# looking for a quiet power supply



## buffyvpsfan (Jul 27, 2015)

my corsair 1200 watt power supply is loud and its almost 5 years old at this point.  looking to replace it with somehting a little less wattage but would be enough to power two gtx 970 or 2 r9 390x.  i was looking into be quiet power supply but was wondering if there were any good cheap but good power supplies out there.  anything between 1000 watts and 850 watts is perfect.


----------



## peche (Jul 27, 2015)

i cannot complain about my thermaltake units, TR2 700W 80plus bronze o my gaming rig & TR2 430W o my work rig, they are pretty nice units, i have run my main PC mostly with just 2 fans for the rad [gelid slim profile fans, pretty silent] ad did't notice noise at all ...


----------



## thebluebumblebee (Jul 27, 2015)

buffyvpsfan said:


> any good cheap but good power supplies


Nope.


----------



## Caring1 (Jul 27, 2015)

What is your budget, and in what currency?


----------



## buffyvpsfan (Jul 27, 2015)

i can spend atleast $200 preferable(USD)


----------



## Caring1 (Jul 27, 2015)

Cougar make a couple of reasonable priced PSU's with quiet 140mm fans one gold rated, the GX800, and one Bronze rated, the CMX1000

Or EVGA which has a 10 year warranty and a Gold rating.
http://www.newegg.com/Product/Product.aspx?Item=9SIA24G28N0652


----------



## peche (Jul 27, 2015)

buffyvpsfan said:


> i can spend atleast $200 preferable(USD)


with that budget? come on fella... chose like a champ...
http://www.newegg.com/Product/Produ...8&cm_re=seasoic_silent-_-17-151-088-_-Product


----------



## stinger608 (Jul 27, 2015)

peche said:


> with that budget? come on fella... chose like a champ...
> http://www.newegg.com/Product/Produ...8&cm_re=seasoic_silent-_-17-151-088-_-Product




Your for sure on the right track, however he is wanting something 850 w to 1000 w so here is one: 

http://www.newegg.com/Product/Product.aspx?Item=N82E16817151111


Just doesn't get any better than a Seasonic Platinum supply. 

And........It is in your budget range. 

Nice thing about the Seasonic's are that the fan will not even move unless it starts to get under a fairly heavy load.
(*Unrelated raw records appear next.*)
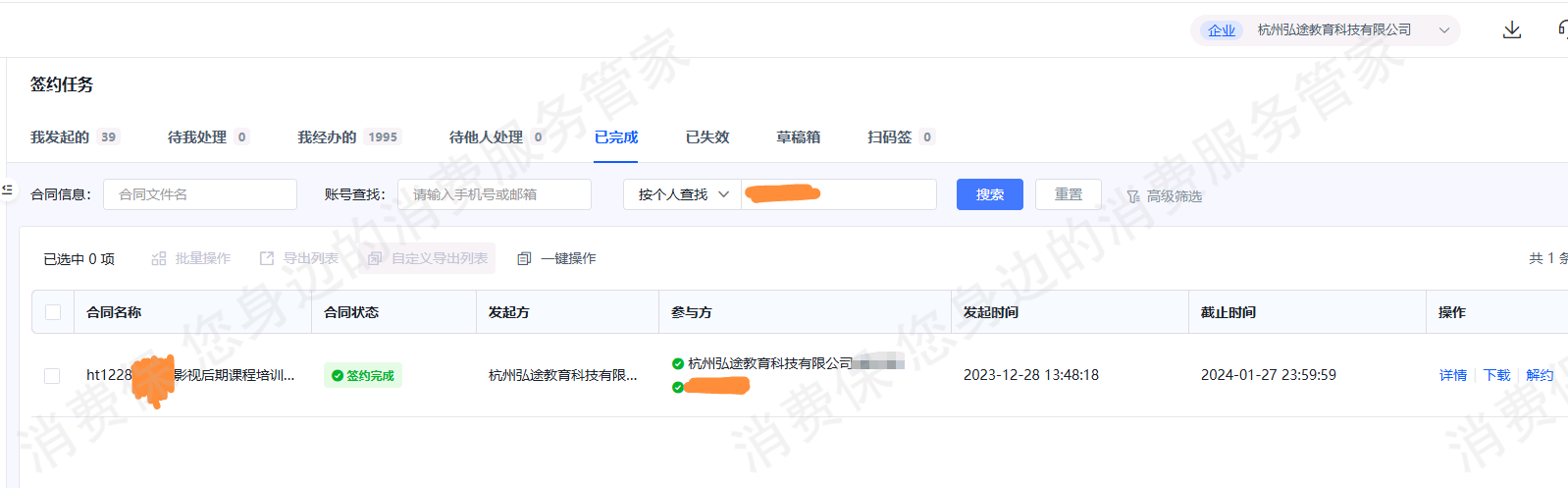Open the 已失效 tab

[x=706, y=137]
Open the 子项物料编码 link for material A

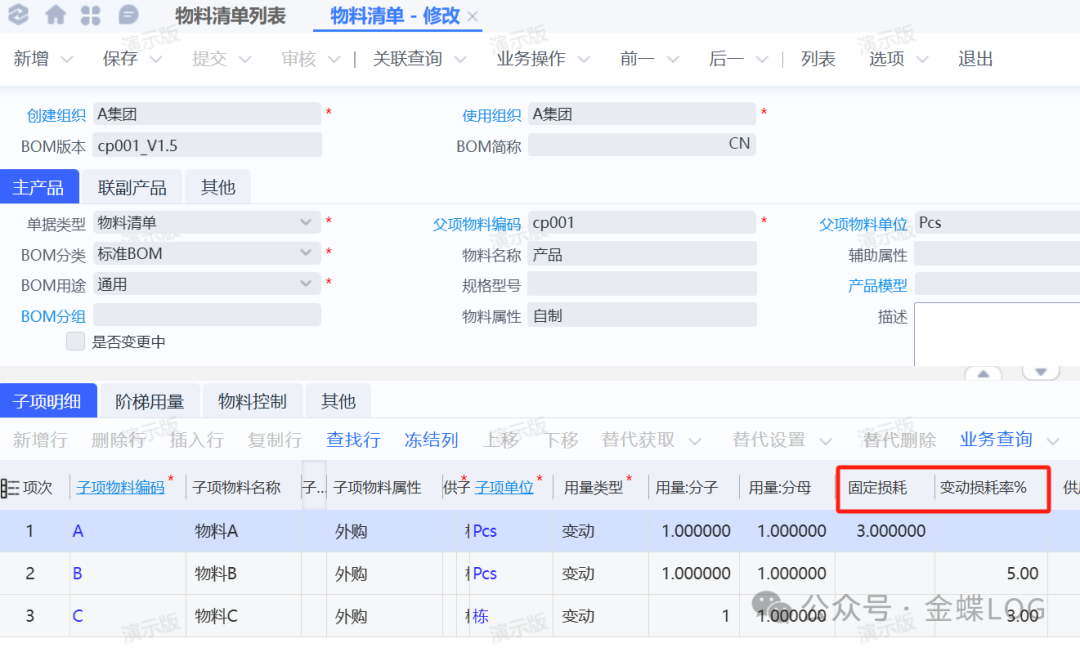78,532
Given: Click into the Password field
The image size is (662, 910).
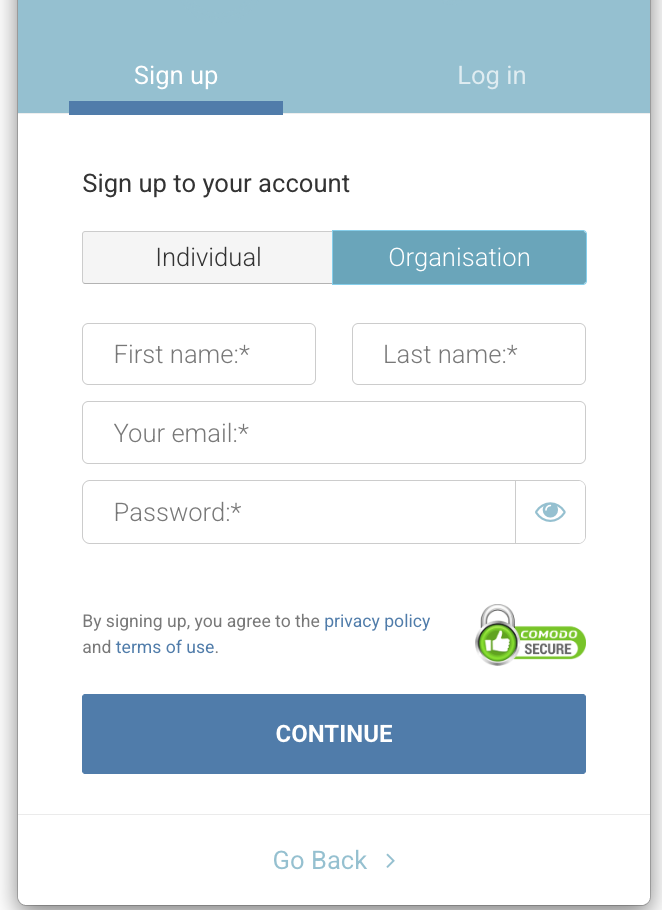Looking at the screenshot, I should [298, 512].
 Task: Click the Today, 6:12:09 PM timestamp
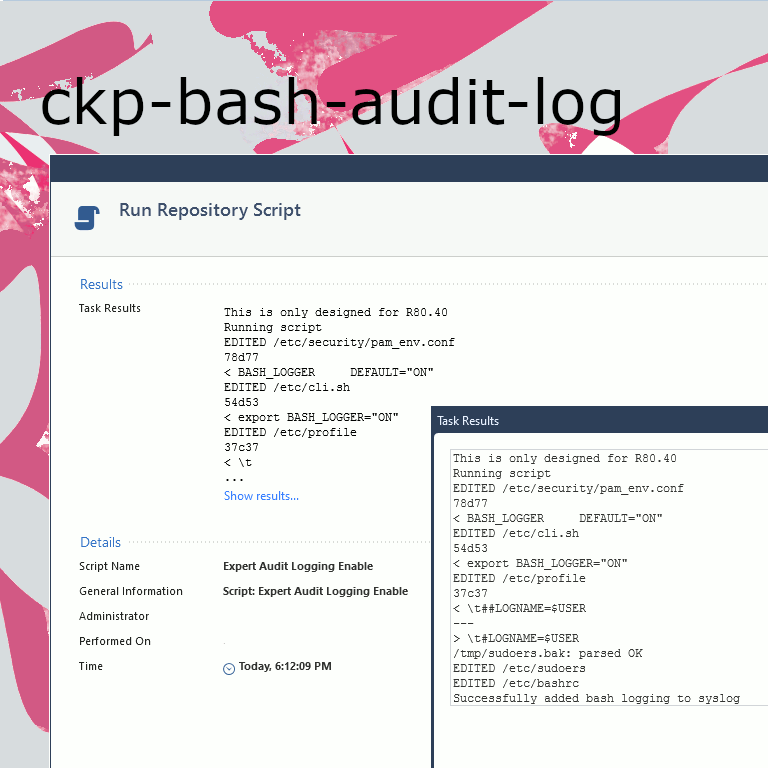coord(285,667)
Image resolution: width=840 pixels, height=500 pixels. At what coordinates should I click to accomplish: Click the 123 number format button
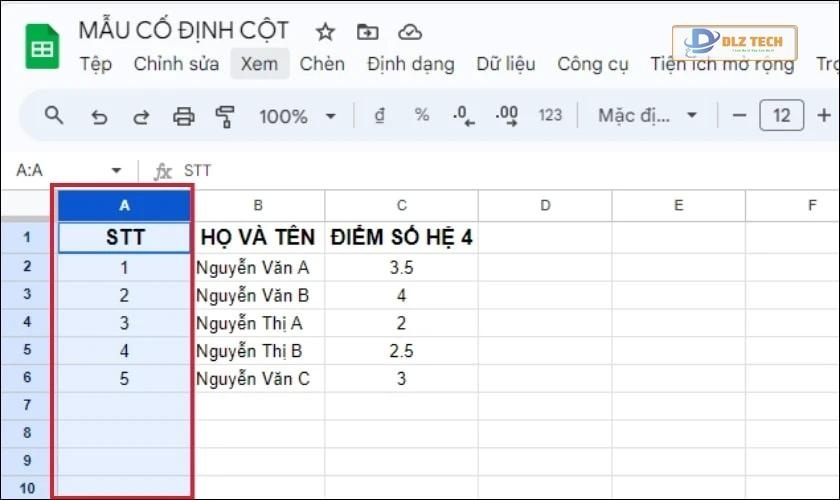click(x=550, y=115)
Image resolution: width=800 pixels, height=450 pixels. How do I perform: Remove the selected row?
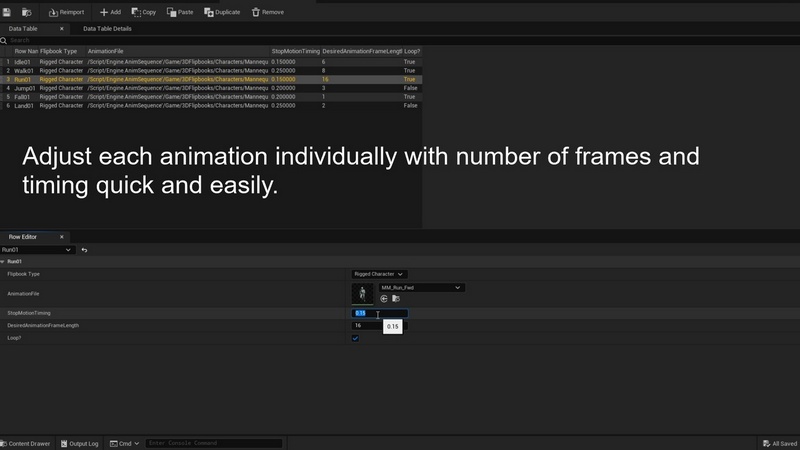coord(267,12)
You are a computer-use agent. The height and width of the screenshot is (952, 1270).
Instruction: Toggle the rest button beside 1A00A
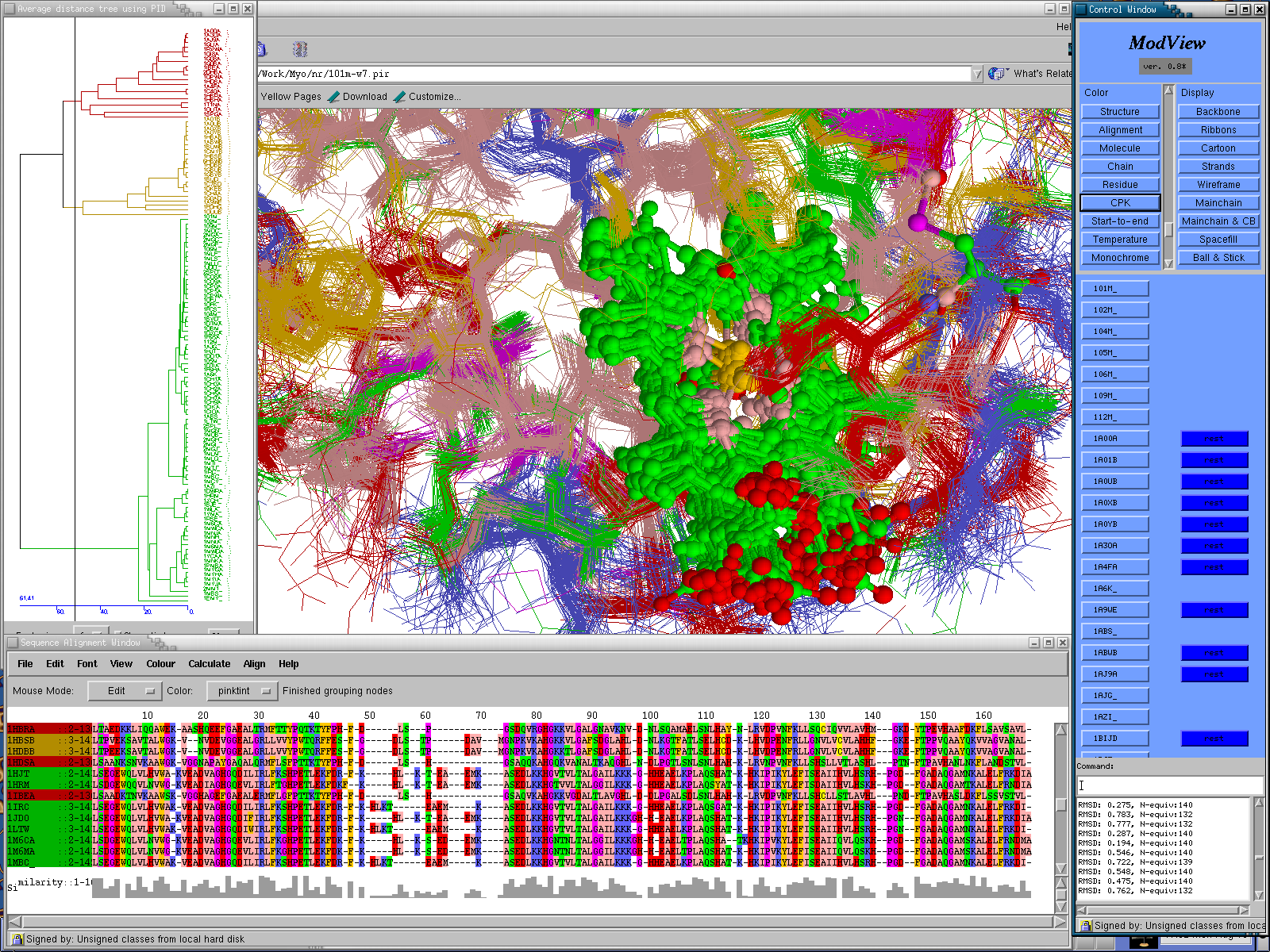pos(1214,439)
I have a 750 watt Gold and an 860 watt Platinum and they are usually completely silent.


----------



## MxPhenom 216 (Jul 27, 2015)

EVGA GS or PS 850W-1000W


----------



## RCoon (Jul 27, 2015)

Why not EVGA G2 or Sea Sonic Platinum? The Platinum's turn the fan off entirely if the unit isn't generating much heat.


----------



## Dethroy (Jul 27, 2015)

I'd also recommend *Seasonic or be quiet!*
Both make superb power supplies.

Corsair PSUs are good as well.
Don't have any experience with EVGA PSUs though...


----------



## buffyvpsfan (Jul 28, 2015)

i think i'm going to go with the seasonic! thanks guys~!


----------



## peche (Jul 28, 2015)

buffyvpsfan said:


> i think i'm going to go with the seasonic! thanks guys~!


well played !
Seasonic is well know for quality units!


----------



## buffyvpsfan (Jul 28, 2015)

one last request:
how much power(wattage) do u need for a i7 5820k with:
2x gtx 970's 
or
2x r9 290x


----------



## peche (Jul 28, 2015)

do it yourself!
http://powersupplycalculator.net/ fill your complete specs there... calculator will give to the correct answer, 

Regards,


----------



## thebluebumblebee (Jul 28, 2015)

OP, not to dissuade you from the Seasonic Platinum PSU's, but Newegg has the EVGA GS-1050 for $120 after MIR and the Corsair RM850 for $110, also after MIR.  You might want to investigate them for the money savings. 
I wouldn't put 2 x 290x's in a H440, because of it's airflow, unless you plan to water cool them.


----------



## Brett Stevens (Jul 28, 2015)

Here is a good resource for research before purchasing a PSU...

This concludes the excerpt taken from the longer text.